*Task statement*
Format every line of the material below as a JSON list of strings, one string per line, leaving out blank lines.

*Supplied records*

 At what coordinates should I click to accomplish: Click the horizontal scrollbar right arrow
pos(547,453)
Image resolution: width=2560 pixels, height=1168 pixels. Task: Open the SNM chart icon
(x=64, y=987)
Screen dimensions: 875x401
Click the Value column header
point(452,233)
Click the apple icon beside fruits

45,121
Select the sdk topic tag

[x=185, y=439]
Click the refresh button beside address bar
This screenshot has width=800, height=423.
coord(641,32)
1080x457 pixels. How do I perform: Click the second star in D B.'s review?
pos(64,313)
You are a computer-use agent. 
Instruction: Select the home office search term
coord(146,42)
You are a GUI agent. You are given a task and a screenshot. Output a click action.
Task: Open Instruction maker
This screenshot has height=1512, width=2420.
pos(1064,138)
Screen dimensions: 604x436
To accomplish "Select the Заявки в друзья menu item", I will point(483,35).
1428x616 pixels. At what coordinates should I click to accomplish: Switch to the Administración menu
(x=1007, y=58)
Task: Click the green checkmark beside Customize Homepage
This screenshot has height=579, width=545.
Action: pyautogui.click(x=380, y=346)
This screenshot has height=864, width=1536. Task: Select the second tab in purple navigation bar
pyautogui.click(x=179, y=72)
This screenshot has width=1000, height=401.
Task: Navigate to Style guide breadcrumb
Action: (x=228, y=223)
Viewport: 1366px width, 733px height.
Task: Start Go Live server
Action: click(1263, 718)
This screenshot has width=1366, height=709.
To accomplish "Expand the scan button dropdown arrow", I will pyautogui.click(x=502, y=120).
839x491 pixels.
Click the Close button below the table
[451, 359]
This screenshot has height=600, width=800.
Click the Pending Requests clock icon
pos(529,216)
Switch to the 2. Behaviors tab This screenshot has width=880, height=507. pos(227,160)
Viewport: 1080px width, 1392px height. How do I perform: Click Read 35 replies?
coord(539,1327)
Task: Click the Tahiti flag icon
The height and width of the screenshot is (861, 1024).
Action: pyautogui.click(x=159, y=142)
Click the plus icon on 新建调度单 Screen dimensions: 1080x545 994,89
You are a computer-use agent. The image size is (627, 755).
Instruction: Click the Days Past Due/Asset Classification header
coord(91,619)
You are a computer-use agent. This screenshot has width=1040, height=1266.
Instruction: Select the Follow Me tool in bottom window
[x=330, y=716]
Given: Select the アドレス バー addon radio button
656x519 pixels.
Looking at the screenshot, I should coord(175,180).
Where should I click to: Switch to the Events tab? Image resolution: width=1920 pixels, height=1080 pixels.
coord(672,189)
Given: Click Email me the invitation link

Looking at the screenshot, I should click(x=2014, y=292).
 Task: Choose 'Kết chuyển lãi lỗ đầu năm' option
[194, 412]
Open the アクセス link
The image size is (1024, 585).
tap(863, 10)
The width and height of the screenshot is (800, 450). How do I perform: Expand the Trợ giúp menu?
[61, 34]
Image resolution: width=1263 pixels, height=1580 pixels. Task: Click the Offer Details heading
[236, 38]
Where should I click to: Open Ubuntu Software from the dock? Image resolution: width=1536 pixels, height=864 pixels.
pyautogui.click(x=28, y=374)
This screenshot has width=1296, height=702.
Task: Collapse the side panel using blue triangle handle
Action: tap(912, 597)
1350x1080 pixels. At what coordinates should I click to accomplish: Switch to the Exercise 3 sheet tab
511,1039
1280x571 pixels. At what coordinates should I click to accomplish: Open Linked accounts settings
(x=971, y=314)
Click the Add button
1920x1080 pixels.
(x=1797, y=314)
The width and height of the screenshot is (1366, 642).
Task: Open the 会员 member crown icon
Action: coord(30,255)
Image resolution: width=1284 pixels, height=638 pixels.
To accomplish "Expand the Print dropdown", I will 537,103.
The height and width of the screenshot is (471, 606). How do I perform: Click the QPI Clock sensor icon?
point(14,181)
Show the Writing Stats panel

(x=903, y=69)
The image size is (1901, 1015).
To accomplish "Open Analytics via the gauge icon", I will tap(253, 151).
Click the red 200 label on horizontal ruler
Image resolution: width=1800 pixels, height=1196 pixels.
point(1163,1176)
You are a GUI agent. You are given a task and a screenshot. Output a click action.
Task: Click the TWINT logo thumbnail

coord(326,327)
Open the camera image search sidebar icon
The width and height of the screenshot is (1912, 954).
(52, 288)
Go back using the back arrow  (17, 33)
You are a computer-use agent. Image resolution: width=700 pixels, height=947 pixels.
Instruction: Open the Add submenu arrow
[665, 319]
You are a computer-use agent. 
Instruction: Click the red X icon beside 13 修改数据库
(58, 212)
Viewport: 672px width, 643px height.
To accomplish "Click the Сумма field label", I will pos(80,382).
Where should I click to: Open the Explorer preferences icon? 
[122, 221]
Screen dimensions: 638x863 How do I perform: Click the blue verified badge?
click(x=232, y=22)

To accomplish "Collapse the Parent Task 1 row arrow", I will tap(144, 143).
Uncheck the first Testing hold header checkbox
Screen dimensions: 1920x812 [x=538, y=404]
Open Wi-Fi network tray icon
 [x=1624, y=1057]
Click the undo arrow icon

*Reply*
[
  " At what coordinates should I click to accomplish: Click the horizontal scrollbar right arrow",
  "pos(547,453)",
  "Image resolution: width=2560 pixels, height=1168 pixels. Task: Open the SNM chart icon",
  "(x=64, y=987)",
  "Screen dimensions: 875x401",
  "Click the Value column header",
  "point(452,233)",
  "Click the apple icon beside fruits",
  "45,121",
  "Select the sdk topic tag",
  "[x=185, y=439]",
  "Click the refresh button beside address bar",
  "This screenshot has width=800, height=423.",
  "coord(641,32)",
  "1080x457 pixels. How do I perform: Click the second star in D B.'s review?",
  "pos(64,313)",
  "You are a computer-use agent. ",
  "Instruction: Select the home office search term",
  "coord(146,42)",
  "You are a GUI agent. You are given a task and a screenshot. Output a click action.",
  "Task: Open Instruction maker",
  "This screenshot has height=1512, width=2420.",
  "pos(1064,138)",
  "Screen dimensions: 604x436",
  "To accomplish \"Select the Заявки в друзья menu item\", I will point(483,35).",
  "1428x616 pixels. At what coordinates should I click to accomplish: Switch to the Administración menu",
  "(x=1007, y=58)",
  "Task: Click the green checkmark beside Customize Homepage",
  "This screenshot has height=579, width=545.",
  "Action: pyautogui.click(x=380, y=346)",
  "This screenshot has height=864, width=1536. Task: Select the second tab in purple navigation bar",
  "pyautogui.click(x=179, y=72)",
  "This screenshot has width=1000, height=401.",
  "Task: Navigate to Style guide breadcrumb",
  "Action: (x=228, y=223)",
  "Viewport: 1366px width, 733px height.",
  "Task: Start Go Live server",
  "Action: click(1263, 718)",
  "This screenshot has width=1366, height=709.",
  "To accomplish \"Expand the scan button dropdown arrow\", I will pyautogui.click(x=502, y=120).",
  "839x491 pixels.",
  "Click the Close button below the table",
  "[451, 359]",
  "This screenshot has height=600, width=800.",
  "Click the Pending Requests clock icon",
  "pos(529,216)",
  "Switch to the 2. Behaviors tab This screenshot has width=880, height=507. pos(227,160)",
  "Viewport: 1080px width, 1392px height. How do I perform: Click Read 35 replies?",
  "coord(539,1327)",
  "Task: Click the Tahiti flag icon",
  "The height and width of the screenshot is (861, 1024).",
  "Action: pyautogui.click(x=159, y=142)",
  "Click the plus icon on 新建调度单 Screen dimensions: 1080x545 994,89",
  "You are a computer-use agent. The image size is (627, 755).",
  "Instruction: Click the Days Past Due/Asset Classification header",
  "coord(91,619)",
  "You are a computer-use agent. This screenshot has width=1040, height=1266.",
  "Instruction: Select the Follow Me tool in bottom window",
  "[x=330, y=716]",
  "Given: Select the アドレス バー addon radio button",
  "656x519 pixels.",
  "Looking at the screenshot, I should coord(175,180).",
  "Where should I click to: Switch to the Events tab? Image resolution: width=1920 pixels, height=1080 pixels.",
  "coord(672,189)",
  "Given: Click Email me the invitation link",
  "Looking at the screenshot, I should click(x=2014, y=292).",
  " Task: Choose 'Kết chuyển lãi lỗ đầu năm' option",
  "[194, 412]",
  "Open the アクセス link",
  "The image size is (1024, 585).",
  "tap(863, 10)",
  "The width and height of the screenshot is (800, 450). How do I perform: Expand the Trợ giúp menu?",
  "[61, 34]",
  "Image resolution: width=1263 pixels, height=1580 pixels. Task: Click the Offer Details heading",
  "[236, 38]",
  "Where should I click to: Open Ubuntu Software from the dock? Image resolution: width=1536 pixels, height=864 pixels.",
  "pyautogui.click(x=28, y=374)",
  "This screenshot has width=1296, height=702.",
  "Task: Collapse the side panel using blue triangle handle",
  "Action: tap(912, 597)",
  "1350x1080 pixels. At what coordinates should I click to accomplish: Switch to the Exercise 3 sheet tab",
  "511,1039",
  "1280x571 pixels. At what coordinates should I click to accomplish: Open Linked accounts settings",
  "(x=971, y=314)",
  "Click the Add button",
  "1920x1080 pixels.",
  "(x=1797, y=314)",
  "The width and height of the screenshot is (1366, 642).",
  "Task: Open the 会员 member crown icon",
  "Action: coord(30,255)",
  "Image resolution: width=1284 pixels, height=638 pixels.",
  "To accomplish \"Expand the Print dropdown\", I will 537,103.",
  "The height and width of the screenshot is (471, 606). How do I perform: Click the QPI Clock sensor icon?",
  "point(14,181)",
  "Show the Writing Stats panel",
  "(x=903, y=69)",
  "The image size is (1901, 1015).",
  "To accomplish \"Open Analytics via the gauge icon\", I will tap(253, 151).",
  "Click the red 200 label on horizontal ruler",
  "Image resolution: width=1800 pixels, height=1196 pixels.",
  "point(1163,1176)",
  "You are a GUI agent. You are given a task and a screenshot. Output a click action.",
  "Task: Click the TWINT logo thumbnail",
  "coord(326,327)",
  "Open the camera image search sidebar icon",
  "The width and height of the screenshot is (1912, 954).",
  "(52, 288)",
  "Go back using the back arrow  (17, 33)",
  "You are a computer-use agent. Image resolution: width=700 pixels, height=947 pixels.",
  "Instruction: Open the Add submenu arrow",
  "[665, 319]",
  "You are a computer-use agent. ",
  "Instruction: Click the red X icon beside 13 修改数据库",
  "(58, 212)",
  "Viewport: 672px width, 643px height.",
  "To accomplish \"Click the Сумма field label\", I will pos(80,382).",
  "Where should I click to: Open the Explorer preferences icon? ",
  "[122, 221]",
  "Screen dimensions: 638x863 How do I perform: Click the blue verified badge?",
  "click(x=232, y=22)",
  "To accomplish \"Collapse the Parent Task 1 row arrow\", I will tap(144, 143).",
  "Uncheck the first Testing hold header checkbox",
  "Screen dimensions: 1920x812 [x=538, y=404]",
  "Open Wi-Fi network tray icon",
  " [x=1624, y=1057]",
  "Click the undo arrow icon"
]